Start at the line below containing "Image resolution: width=1024" and stop at the line containing "Open Hackensack Apartment". Repeat every line of that stretch exactly, and nothing outside it.

The records:
"""
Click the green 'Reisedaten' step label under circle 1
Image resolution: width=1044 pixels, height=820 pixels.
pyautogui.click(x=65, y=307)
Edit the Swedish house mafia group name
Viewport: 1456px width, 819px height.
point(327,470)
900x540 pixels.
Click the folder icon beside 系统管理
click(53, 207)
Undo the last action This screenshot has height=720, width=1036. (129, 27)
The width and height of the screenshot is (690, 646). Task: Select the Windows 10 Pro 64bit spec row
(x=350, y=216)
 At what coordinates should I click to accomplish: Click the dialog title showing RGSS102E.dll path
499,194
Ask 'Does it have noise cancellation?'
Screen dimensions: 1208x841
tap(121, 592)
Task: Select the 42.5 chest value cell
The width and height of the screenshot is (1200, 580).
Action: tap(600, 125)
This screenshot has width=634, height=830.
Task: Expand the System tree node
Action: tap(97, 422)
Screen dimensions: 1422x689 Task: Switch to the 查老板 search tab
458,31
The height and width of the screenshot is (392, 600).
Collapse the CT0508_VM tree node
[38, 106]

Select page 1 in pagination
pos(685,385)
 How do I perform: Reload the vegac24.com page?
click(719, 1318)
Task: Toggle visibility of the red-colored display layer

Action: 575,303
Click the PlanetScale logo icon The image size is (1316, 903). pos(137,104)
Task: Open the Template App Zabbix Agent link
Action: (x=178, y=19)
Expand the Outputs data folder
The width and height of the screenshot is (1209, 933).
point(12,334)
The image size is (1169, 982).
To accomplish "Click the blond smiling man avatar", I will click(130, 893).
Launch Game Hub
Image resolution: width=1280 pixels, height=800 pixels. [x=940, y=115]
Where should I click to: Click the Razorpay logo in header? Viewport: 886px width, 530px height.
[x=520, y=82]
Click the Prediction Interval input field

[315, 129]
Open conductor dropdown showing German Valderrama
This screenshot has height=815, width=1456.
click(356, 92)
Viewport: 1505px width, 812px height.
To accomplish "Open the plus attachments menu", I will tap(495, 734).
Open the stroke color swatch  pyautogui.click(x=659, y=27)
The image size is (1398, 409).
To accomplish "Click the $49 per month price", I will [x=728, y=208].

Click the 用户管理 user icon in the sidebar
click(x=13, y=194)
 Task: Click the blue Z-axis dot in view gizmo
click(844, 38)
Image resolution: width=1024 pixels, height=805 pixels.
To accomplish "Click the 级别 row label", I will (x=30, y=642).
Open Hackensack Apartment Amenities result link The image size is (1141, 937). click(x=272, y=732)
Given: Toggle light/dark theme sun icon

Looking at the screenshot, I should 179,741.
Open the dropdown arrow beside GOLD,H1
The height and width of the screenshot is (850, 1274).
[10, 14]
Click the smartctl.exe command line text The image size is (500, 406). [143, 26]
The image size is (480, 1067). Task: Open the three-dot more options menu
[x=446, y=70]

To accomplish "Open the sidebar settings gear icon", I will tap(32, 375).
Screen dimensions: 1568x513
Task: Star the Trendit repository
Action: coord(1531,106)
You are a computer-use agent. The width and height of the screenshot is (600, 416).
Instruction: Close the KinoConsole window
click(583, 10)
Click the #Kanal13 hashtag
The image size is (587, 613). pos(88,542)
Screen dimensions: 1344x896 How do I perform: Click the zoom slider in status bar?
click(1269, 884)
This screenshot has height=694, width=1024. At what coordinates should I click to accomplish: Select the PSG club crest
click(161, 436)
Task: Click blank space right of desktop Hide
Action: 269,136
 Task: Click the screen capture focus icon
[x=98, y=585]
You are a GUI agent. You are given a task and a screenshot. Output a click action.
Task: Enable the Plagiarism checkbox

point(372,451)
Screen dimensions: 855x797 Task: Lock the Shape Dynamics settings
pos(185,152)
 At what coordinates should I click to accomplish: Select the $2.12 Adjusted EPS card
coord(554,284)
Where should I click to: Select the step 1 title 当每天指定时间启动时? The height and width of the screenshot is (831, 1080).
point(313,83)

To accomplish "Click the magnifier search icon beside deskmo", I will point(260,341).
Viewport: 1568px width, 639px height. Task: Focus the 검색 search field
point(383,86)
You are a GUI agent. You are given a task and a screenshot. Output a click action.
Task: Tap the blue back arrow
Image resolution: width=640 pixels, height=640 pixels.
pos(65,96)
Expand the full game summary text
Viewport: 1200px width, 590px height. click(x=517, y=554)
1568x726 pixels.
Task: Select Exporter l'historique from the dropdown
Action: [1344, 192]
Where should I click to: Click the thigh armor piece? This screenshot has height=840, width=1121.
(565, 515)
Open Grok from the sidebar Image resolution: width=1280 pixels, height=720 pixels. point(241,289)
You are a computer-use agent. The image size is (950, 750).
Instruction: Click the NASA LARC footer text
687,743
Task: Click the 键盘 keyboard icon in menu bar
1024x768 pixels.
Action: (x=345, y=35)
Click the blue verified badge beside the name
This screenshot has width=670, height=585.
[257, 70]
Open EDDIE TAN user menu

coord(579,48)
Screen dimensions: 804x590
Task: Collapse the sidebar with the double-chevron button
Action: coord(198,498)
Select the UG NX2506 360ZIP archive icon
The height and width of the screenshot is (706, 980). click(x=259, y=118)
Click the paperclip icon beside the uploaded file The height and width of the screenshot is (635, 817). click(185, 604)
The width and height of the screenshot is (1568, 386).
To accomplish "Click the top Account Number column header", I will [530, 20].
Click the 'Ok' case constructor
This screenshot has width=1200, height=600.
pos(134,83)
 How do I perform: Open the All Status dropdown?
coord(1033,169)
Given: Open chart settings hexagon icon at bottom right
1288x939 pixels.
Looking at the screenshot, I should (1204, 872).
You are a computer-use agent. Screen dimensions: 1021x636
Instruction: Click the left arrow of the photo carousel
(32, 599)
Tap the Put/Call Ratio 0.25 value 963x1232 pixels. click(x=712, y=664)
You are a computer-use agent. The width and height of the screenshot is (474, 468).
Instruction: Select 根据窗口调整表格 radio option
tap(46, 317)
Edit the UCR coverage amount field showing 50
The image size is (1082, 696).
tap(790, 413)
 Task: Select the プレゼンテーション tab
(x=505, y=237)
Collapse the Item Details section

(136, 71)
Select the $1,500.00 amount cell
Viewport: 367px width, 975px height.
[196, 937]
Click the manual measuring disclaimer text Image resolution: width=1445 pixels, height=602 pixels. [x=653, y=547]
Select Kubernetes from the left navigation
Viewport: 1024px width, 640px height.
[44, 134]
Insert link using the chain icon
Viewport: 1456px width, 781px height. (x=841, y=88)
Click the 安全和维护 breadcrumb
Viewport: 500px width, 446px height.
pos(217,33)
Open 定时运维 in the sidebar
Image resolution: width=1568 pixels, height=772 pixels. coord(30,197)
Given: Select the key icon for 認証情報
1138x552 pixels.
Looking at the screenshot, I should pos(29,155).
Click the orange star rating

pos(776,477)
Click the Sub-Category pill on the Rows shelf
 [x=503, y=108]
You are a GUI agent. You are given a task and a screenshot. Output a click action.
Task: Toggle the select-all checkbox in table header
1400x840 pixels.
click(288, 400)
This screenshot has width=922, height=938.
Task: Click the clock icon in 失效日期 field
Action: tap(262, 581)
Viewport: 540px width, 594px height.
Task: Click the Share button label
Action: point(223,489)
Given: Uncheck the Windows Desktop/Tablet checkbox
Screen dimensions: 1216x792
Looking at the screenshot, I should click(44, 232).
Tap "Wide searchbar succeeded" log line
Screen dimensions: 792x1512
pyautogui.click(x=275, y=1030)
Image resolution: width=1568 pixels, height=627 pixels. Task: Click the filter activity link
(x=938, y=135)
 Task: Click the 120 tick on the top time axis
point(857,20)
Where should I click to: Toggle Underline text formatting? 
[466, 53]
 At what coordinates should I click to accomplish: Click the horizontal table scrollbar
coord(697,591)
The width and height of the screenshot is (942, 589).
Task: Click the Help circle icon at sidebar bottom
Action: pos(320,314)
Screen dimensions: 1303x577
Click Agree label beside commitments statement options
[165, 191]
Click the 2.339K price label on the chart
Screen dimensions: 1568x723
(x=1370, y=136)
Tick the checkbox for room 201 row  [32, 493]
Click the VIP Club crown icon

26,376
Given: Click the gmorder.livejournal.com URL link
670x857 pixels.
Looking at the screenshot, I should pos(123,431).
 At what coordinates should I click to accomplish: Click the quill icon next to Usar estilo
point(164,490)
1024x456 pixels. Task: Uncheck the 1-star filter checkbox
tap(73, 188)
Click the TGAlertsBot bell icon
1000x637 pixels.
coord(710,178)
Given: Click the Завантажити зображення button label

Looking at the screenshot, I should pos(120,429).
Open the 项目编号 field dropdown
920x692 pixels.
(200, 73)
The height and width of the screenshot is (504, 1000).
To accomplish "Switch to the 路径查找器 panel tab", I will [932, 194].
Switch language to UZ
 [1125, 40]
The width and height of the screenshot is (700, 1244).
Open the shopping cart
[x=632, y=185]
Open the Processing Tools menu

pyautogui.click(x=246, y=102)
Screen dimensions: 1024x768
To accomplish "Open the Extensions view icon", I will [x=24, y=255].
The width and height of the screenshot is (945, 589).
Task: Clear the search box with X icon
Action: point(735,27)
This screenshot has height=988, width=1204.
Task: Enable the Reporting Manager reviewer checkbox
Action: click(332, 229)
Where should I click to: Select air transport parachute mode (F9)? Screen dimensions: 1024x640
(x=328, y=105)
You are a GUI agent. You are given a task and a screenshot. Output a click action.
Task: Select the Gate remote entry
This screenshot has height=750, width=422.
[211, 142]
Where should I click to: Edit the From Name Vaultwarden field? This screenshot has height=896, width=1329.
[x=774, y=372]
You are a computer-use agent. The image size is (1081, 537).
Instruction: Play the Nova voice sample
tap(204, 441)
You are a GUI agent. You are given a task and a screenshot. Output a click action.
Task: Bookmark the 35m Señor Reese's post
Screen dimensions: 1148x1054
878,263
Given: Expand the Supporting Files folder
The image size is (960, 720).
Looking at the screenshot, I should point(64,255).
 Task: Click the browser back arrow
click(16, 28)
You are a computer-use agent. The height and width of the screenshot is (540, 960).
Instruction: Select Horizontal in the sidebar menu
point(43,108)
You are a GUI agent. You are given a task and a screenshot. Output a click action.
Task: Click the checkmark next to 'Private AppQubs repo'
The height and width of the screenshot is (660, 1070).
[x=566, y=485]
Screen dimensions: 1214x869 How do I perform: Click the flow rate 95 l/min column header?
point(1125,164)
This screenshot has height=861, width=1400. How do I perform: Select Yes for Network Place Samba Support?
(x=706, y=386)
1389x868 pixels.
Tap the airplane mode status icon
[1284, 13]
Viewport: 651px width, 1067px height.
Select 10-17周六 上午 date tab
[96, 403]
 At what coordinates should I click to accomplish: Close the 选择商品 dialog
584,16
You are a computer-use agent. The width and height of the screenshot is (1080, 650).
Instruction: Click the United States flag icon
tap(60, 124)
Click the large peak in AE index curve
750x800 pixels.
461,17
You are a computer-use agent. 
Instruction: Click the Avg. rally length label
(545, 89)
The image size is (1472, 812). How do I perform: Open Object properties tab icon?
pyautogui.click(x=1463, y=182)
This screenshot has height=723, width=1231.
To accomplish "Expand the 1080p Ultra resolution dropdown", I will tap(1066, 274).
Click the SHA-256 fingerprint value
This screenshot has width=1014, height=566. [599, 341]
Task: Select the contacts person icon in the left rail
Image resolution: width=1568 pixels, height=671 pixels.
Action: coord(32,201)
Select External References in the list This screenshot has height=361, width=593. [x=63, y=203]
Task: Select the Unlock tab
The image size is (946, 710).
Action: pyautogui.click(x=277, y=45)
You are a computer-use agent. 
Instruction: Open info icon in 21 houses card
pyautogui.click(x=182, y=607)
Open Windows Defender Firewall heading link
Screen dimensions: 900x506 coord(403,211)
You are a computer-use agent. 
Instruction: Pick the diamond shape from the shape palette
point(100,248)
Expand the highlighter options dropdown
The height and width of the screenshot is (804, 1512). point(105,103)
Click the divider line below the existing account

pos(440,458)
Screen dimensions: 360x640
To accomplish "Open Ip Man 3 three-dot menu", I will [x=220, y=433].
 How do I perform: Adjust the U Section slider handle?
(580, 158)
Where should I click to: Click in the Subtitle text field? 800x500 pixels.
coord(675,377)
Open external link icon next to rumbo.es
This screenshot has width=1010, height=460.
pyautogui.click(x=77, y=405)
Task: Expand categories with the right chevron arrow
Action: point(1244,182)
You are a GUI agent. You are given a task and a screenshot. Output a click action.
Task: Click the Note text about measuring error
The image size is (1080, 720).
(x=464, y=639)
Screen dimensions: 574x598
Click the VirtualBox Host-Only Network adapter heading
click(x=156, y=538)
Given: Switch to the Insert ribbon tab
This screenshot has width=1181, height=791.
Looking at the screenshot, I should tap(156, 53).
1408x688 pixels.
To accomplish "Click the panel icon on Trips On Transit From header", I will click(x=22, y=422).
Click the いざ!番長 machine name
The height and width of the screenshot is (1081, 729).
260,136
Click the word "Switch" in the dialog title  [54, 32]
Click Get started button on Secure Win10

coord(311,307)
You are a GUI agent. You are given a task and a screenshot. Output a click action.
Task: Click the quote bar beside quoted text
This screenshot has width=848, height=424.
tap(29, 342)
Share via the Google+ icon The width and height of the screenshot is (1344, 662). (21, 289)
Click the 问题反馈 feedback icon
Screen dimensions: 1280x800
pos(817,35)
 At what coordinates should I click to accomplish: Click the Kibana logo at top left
"""
Output:
Image resolution: width=1024 pixels, height=805 pixels.
To accomplish "Click the 级别 row label", I will (x=30, y=642).
Open Hackensack Apartment Amenities result link The image size is (1141, 937). click(x=272, y=732)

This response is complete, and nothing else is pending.